Field Evaluation of Blueberry Pruning Techniques
Pruning blueberry bushes is one of the most labor intensive and costly operations in a commercial planting. According to UF/IFAS Publication #HS985, proper pruning of blueberry plants will help obtain the desired plant size and shape, increase plant vigor and establishment of fruiting wood, reduce over-fruiting and enhance size and allow sufficient sunlight penetration into the canopy to assist with proper fruit development.

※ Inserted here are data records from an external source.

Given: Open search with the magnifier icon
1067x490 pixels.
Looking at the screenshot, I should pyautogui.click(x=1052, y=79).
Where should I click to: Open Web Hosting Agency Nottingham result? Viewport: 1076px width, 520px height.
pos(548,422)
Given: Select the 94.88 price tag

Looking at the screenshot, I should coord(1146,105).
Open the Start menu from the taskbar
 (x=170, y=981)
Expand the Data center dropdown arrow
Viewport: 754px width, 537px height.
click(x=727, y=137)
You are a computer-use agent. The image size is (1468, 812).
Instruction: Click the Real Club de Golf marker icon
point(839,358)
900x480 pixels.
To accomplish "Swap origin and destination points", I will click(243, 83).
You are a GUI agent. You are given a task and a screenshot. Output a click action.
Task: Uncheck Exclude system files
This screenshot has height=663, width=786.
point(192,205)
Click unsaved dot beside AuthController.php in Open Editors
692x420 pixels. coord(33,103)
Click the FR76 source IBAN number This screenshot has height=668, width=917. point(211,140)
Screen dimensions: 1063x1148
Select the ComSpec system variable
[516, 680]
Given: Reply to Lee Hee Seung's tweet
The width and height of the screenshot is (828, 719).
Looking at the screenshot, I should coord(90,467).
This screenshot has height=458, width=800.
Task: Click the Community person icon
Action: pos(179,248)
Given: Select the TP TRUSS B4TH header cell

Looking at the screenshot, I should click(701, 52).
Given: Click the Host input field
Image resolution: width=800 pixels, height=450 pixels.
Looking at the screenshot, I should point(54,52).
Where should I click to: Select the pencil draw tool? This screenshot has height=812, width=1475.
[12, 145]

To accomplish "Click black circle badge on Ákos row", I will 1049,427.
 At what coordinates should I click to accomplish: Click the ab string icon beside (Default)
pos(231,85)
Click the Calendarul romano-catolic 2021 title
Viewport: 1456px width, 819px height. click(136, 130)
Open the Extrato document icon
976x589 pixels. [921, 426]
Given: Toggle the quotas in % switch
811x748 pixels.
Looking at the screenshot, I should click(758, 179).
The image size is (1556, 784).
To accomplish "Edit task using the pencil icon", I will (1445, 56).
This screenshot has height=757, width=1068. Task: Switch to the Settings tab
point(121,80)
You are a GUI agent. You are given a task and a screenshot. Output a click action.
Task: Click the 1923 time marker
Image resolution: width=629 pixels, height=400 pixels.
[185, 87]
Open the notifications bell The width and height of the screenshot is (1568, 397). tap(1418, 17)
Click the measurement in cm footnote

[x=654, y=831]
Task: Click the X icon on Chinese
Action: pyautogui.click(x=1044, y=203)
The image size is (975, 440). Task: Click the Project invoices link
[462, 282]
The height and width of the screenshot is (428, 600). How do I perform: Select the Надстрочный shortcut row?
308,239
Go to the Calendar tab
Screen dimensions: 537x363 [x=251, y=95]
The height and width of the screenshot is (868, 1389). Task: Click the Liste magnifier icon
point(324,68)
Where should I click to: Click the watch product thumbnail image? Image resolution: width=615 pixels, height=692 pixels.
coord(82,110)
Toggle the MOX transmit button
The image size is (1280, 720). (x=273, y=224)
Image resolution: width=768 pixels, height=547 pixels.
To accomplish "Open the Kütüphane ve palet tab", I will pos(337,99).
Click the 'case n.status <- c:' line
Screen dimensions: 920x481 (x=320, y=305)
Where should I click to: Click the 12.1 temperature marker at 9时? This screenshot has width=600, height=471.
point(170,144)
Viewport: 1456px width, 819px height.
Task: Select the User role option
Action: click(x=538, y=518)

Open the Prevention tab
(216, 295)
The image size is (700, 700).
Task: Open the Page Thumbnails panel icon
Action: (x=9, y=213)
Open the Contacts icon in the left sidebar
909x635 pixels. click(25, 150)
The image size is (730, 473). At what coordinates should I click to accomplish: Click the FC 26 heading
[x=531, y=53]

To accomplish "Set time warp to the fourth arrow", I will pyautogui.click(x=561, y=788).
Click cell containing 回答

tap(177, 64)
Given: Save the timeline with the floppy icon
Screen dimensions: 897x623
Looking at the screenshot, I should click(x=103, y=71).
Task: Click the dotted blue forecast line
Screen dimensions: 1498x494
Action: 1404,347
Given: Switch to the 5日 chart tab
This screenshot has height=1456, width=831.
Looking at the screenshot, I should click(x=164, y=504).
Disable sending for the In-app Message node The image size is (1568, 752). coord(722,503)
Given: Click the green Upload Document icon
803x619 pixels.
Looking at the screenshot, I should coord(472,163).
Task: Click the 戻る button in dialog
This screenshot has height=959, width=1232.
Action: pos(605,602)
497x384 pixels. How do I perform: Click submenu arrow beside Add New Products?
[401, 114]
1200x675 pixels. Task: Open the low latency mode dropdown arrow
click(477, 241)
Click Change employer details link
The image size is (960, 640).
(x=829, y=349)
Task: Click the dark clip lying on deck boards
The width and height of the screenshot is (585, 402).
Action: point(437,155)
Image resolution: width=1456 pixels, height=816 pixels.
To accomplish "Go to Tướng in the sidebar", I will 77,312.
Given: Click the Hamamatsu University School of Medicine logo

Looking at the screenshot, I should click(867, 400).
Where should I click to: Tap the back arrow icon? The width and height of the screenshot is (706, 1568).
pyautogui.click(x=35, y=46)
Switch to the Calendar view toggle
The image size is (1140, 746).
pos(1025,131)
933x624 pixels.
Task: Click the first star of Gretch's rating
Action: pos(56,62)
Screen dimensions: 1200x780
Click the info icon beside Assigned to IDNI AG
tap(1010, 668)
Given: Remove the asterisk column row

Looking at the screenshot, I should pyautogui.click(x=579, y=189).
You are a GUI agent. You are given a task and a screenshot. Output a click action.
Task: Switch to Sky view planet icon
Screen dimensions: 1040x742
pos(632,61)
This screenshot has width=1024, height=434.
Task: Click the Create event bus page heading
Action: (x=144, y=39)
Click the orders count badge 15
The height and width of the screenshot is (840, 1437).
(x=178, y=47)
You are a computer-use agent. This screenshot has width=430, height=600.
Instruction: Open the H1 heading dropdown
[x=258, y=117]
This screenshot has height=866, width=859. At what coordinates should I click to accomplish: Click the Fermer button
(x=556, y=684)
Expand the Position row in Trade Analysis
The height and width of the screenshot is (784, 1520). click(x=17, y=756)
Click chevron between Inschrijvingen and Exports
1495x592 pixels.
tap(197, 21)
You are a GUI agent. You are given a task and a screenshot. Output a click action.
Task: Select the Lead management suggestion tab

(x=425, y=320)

In June 2010, immediately after the first harvest of a central Florida commercial blueberry planting that had been established for approximately 15 months, a trial was initiated to compare a grower standard pruning program to three pruning regimes and an unpruned treatment in two southern highbush cultivars, ‘Jewell’ and ‘Emerald’. The pruning regimes were as follows: roof, where cuts starting at 2 ft were angled to meet at a point approximately 4 ft high in the middle of the row; box, where lateral shoots were cut back to the margin of the pine bark bed and an even top was cut at approximately 3 ft; and hedge, where just the lateral shoots were trimmed back to the outer margin of the pine bark bed and no topping. In ‘Emerald’ only a treatment called severe box, where the lateral shoots were trimmed into the center of the row an additional 6 to 9 inches and even top was cut at approximately 2½ ft was established. The grower treatment
removed approximately 70% of the top growth back to a height of 1½ ft. In Spring 2011 a count of fruitlets from two terminals of four random plants in each treatment revealed that in ‘Emerald’ the roof and severe box were lower than the grower treatment and in ‘Jewell’, only the box had a lower count than the grower treatment. Harvest data will be taken in Apr. 2011.